重要提示

您正在查看 NeMo 2.0 文档。此版本对 API 和新的库 NeMo Run 进行了重大更改。我们目前正在将 NeMo 1.0 的所有功能移植到 2.0。有关先前版本或 2.0 中尚不可用的功能的文档，请参阅 NeMo 24.07 文档。

NeMo SSL 配置文件#

本页介绍 NeMo 配置文件设置，该设置特定于语音自监督预训练集合中的模型。有关如何设置和运行所有 NeMo 模型通用的实验（例如，实验管理器和 PyTorch Lightning 训练器参数）的常规信息，请参阅 NeMo 模型页面。

数据集配置#

自监督模型的数据集配置与标准 ASR 训练基本相同，此处已介绍。主要区别在于，为了执行对比损失，我们需要为批次中所有 utterance 掩蔽等量的 patches。这意味着我们希望避免单个批次内 duration 变化过大。在 NeMo 中，您可以通过几种方式实现此目的

1) 最简单的方法是在数据集配置中使用 min_duration 参数，这将简单地丢弃所有低于指定长度的 utterance。
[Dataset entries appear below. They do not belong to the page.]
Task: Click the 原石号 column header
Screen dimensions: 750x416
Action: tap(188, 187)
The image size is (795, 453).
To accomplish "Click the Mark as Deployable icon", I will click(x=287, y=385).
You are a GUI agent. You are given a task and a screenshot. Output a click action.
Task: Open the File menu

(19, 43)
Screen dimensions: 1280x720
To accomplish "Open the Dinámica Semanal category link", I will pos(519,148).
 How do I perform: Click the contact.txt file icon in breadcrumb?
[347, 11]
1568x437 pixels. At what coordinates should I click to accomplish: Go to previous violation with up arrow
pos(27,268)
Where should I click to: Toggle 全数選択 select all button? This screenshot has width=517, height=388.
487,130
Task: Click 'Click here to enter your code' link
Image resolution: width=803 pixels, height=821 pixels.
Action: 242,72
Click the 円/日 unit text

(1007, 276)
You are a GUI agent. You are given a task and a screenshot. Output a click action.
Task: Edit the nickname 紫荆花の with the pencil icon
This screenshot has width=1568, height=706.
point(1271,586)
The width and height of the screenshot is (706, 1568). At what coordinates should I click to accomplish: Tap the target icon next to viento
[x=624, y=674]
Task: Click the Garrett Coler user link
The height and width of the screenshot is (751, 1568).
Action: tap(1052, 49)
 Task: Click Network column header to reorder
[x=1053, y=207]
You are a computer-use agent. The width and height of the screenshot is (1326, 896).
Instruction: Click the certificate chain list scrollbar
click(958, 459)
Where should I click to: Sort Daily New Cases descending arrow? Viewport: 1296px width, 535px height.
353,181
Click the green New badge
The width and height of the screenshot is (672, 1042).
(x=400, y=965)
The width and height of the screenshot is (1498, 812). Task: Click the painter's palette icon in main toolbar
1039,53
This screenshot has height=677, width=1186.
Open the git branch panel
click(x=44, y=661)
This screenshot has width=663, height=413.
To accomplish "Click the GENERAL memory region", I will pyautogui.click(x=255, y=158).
如果删除这些 utterance 不会显着影响数据集的总小时数，那么这是一个可行的选择。

2) 如果您的数据集包含许多长度各异的长 utterance（超过约 16 秒），那么您可能需要改用 random_segment 扰动，它将在运行时从完整样本中采样特定长度的 segment（低于提供的 segment 长度的样本将被填充）。您可以通过将以下内容添加到数据集配置来启用此功能

augmentor:
  random_segment:
    prob: 1.0
    duration_sec: 16 # specify the duration you want

3) 您还可以使用 bucketing 来确保批次内 utterance 长度相似。请参阅 Bucketing 文档。

SSL 训练和验证配置的示例如下所示

model:
  train_ds:
    manifest_filepath: ???
    sample_rate: ${model.sample_rate}
    batch_size: 16 # you may increase batch_size if your memory allows
    shuffle: true
    num_workers: 8
    pin_memory: false
    use_start_end_token: true
    trim_silence: false
    max_duration: 16.7
    min_duration: 8.0
    # tarred datasets
    is_tarred: false
    tarred_audio_filepaths: null
    shuffle_n: 2048
    # bucketing params
    bucketing_strategy: "synced_randomized"
    bucketing_batch_size: null

  validation_ds:
    manifest_filepath: ???
    sample_rate: ${model.sample_rate}
    batch_size: 16 # you may increase batch_size if your memory allows
    shuffle: false
    num_workers: 8
    pin_memory: true
    use_start_end_token: false
    min_duration: 8.0

预处理器配置#

预处理器有助于计算 MFCC 或梅尔频谱图特征，这些特征作为模型的输入。有关如何编写此部分的详细信息，请参阅预处理器配置

增强配置#

对于自监督预训练，我们建议使用 MaskedPatchAugmentation 类进行频谱图掩蔽。这种增强将 utterance 分成固定大小的 patches，然后掩蔽固定数量/比例的 patches。您还可以添加 freq_masks 和 freq_width 以将掩蔽应用于频带。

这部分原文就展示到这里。